---- Document extract

I finally got around to trying out my new mortising attachment for my new
delta drill press. Contrary to some of the posts I read in this ng, it is
awesome. It is a breeze to set up and not difficult to square (square
enough) to the fence. The attachment (model 17-924) says on the box that it
is a "New Improved Design". I had to raise the depth stop on my drill press
up on the shaft in order to accept the collar for the attachment. I lose
about a 3/4" in quill travel, but I can always lower the depth stop back
down after removing the mortise attachment.
It came with 4 mortising chisels (1/4", 5/16", 3/8" and 1/2"). The
attachment goes onto the drill press without using ANY wrenches or tool of
any kind. Quick and easy. The only thing that was somewhat of a pain to
put on was the fence, but I plan on leaving this on when using the drill
(unless it gets in the way).
I tried the 1/4" chisel to mortise some red oak and it went through like
melted butter. Squaring the chisel to the fence, which can be a problem as
some posters have stated, but I think I have found a method that gets the
chisel "square enough" After all it doesn't have to look pretty, because
the mortise his hidden behind a tenon.
**** (four stars)
I have one, but even *I* wouldn't call it awesome. Try that 1/2"
chisel in some hard maple. You'll break the levers off the press
pulling on it. <g> I use it mostly on pine, poplar and other soft
woods. My biggest complaint is the setup time. Switching between
drill press mode and morticer is time consuming. I use both tools
concurrently, and everything has a price - in this case, convenience.

--------
---- Data lines

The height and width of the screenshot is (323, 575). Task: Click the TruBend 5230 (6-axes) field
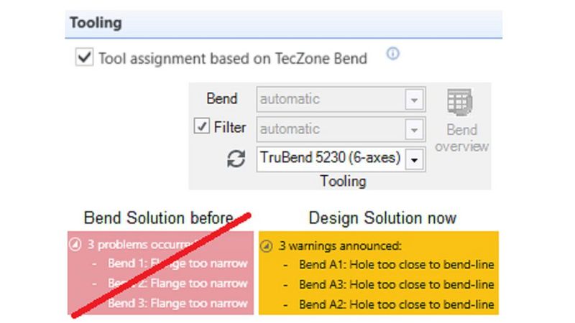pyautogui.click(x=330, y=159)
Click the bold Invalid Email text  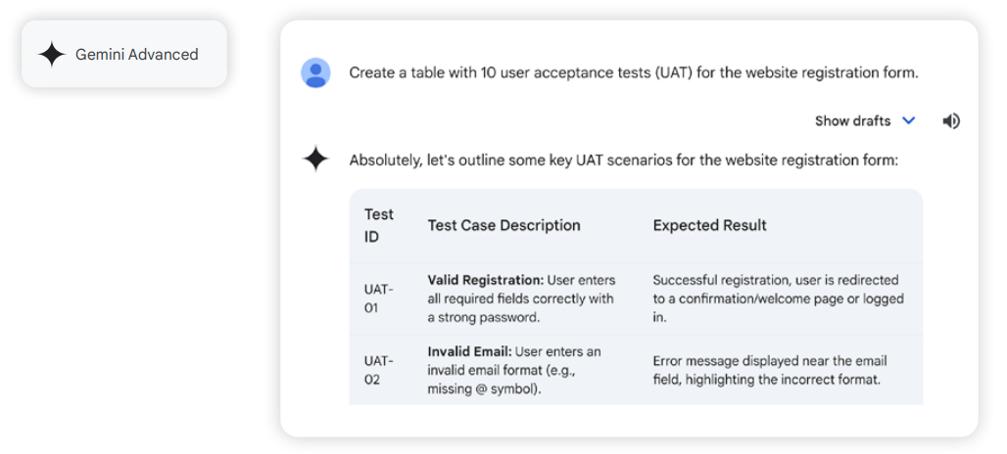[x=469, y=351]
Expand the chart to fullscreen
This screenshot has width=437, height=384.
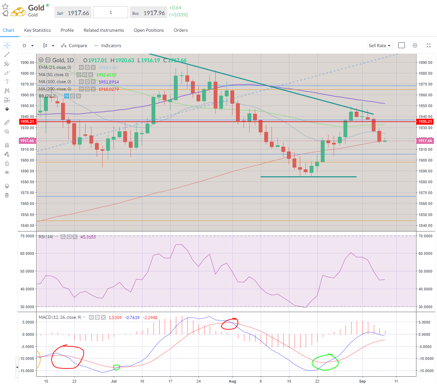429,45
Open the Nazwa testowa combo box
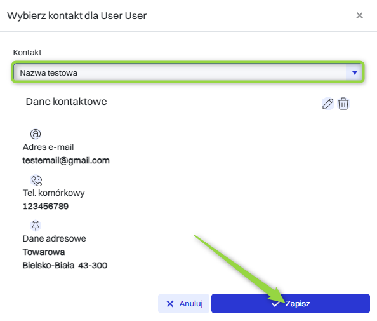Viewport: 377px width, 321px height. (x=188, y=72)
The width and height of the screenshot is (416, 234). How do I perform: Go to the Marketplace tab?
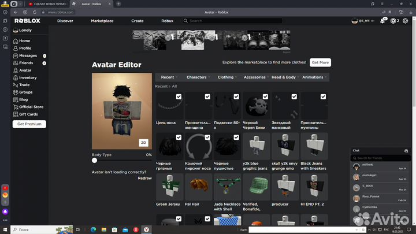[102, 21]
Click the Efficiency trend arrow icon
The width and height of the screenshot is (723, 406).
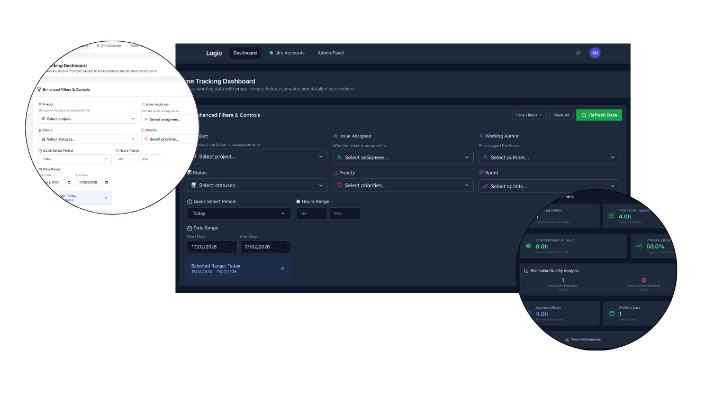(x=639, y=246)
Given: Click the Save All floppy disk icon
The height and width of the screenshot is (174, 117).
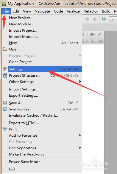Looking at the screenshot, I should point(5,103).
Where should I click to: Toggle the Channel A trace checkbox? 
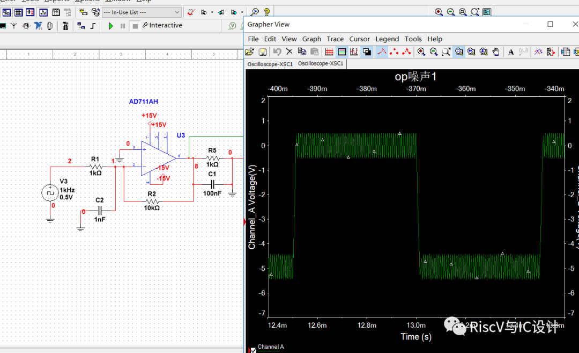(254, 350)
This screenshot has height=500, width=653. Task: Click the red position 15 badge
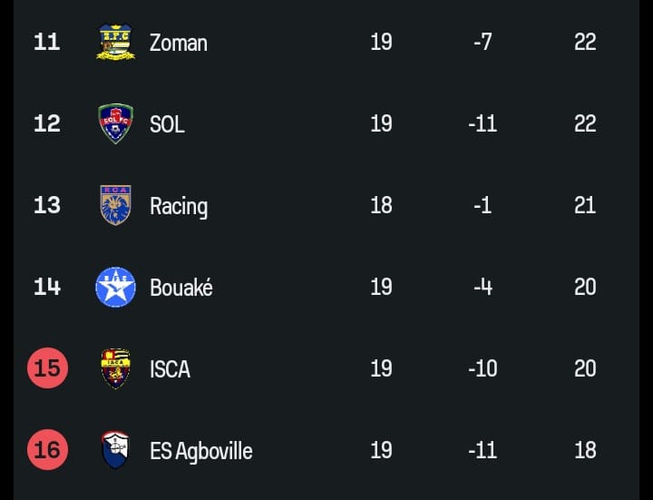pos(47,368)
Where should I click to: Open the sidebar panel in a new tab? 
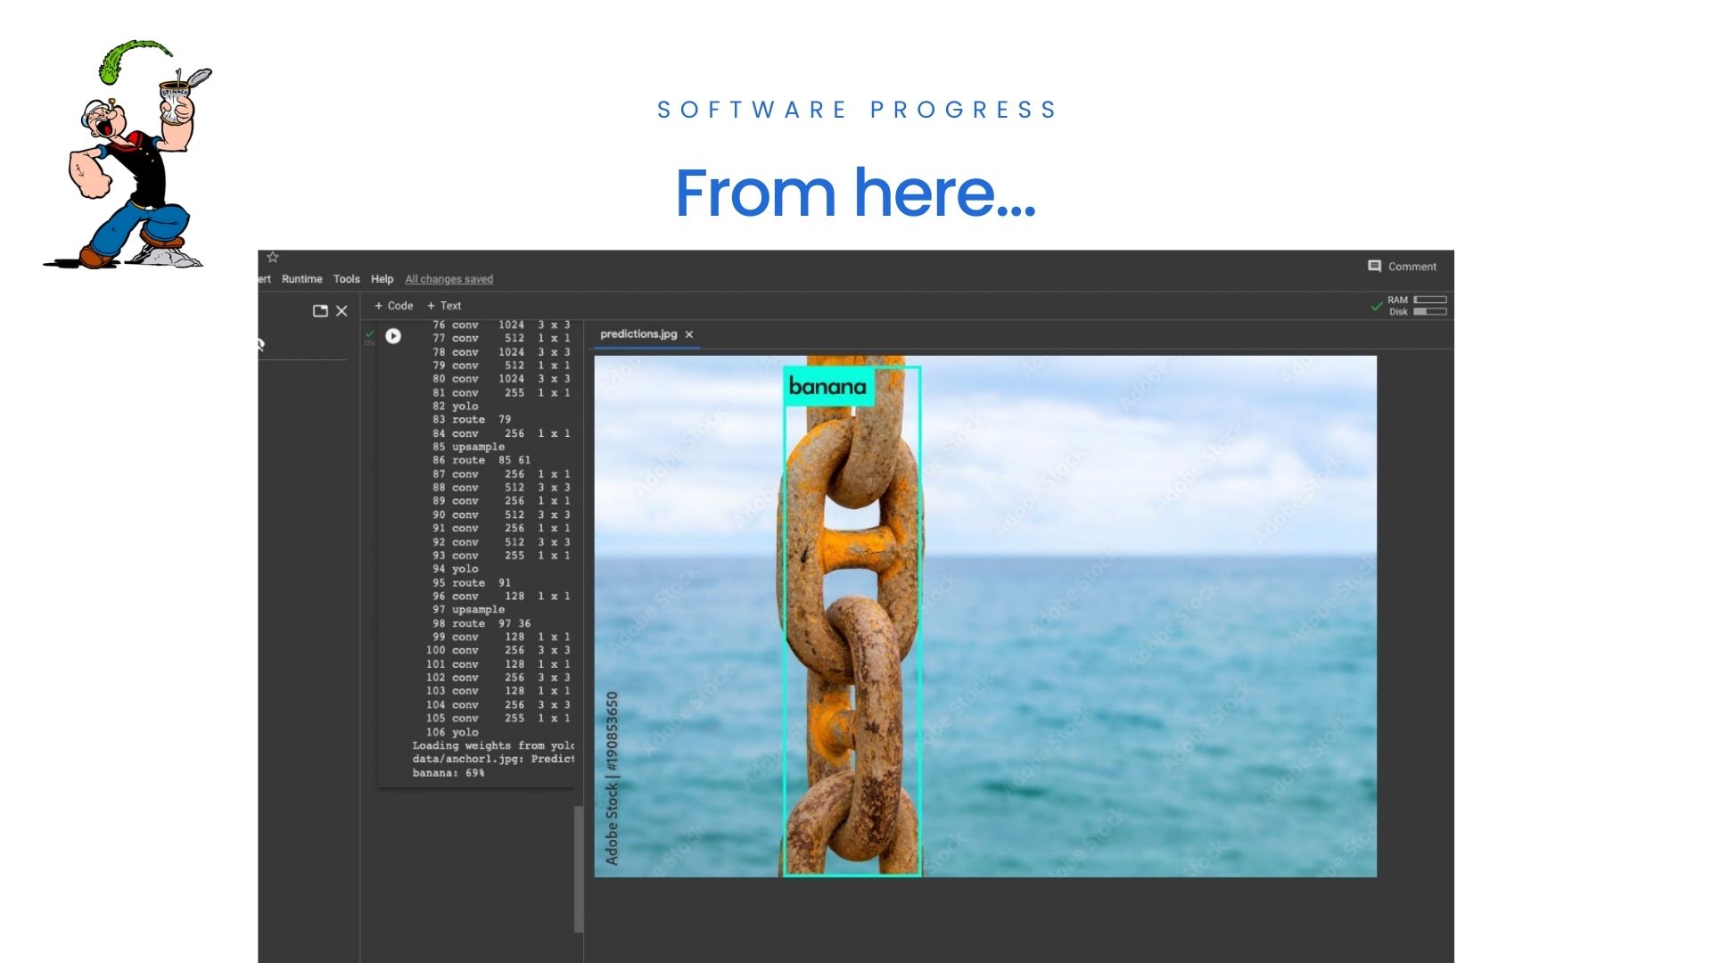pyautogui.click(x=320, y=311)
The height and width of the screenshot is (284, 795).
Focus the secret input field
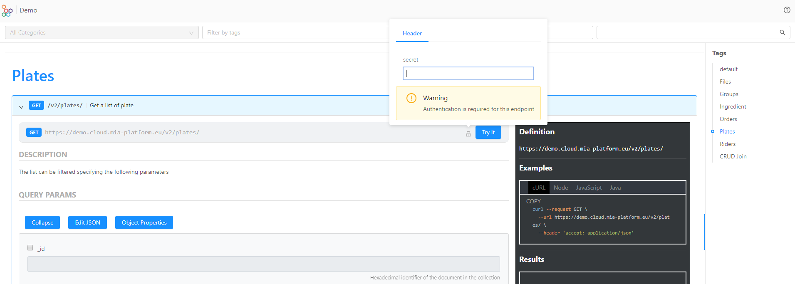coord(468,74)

--------

Set tasks
- 1) List every wood species named in the mortising attachment review above the items.
- 2) In the mortising attachment review, write out the passage from "chisel in some" up to and including "this case, convenience.".

Solutions for each task
- 1) red oak, hard maple, pine, poplar

- 2)
chisel in some hard maple. You'll break the levers off the press
pulling on it. <g> I use it mostly on pine, poplar and other soft
woods. My biggest complaint is the setup time. Switching between
drill press mode and morticer is time consuming. I use both tools
concurrently, and everything has a price - in this case, convenience.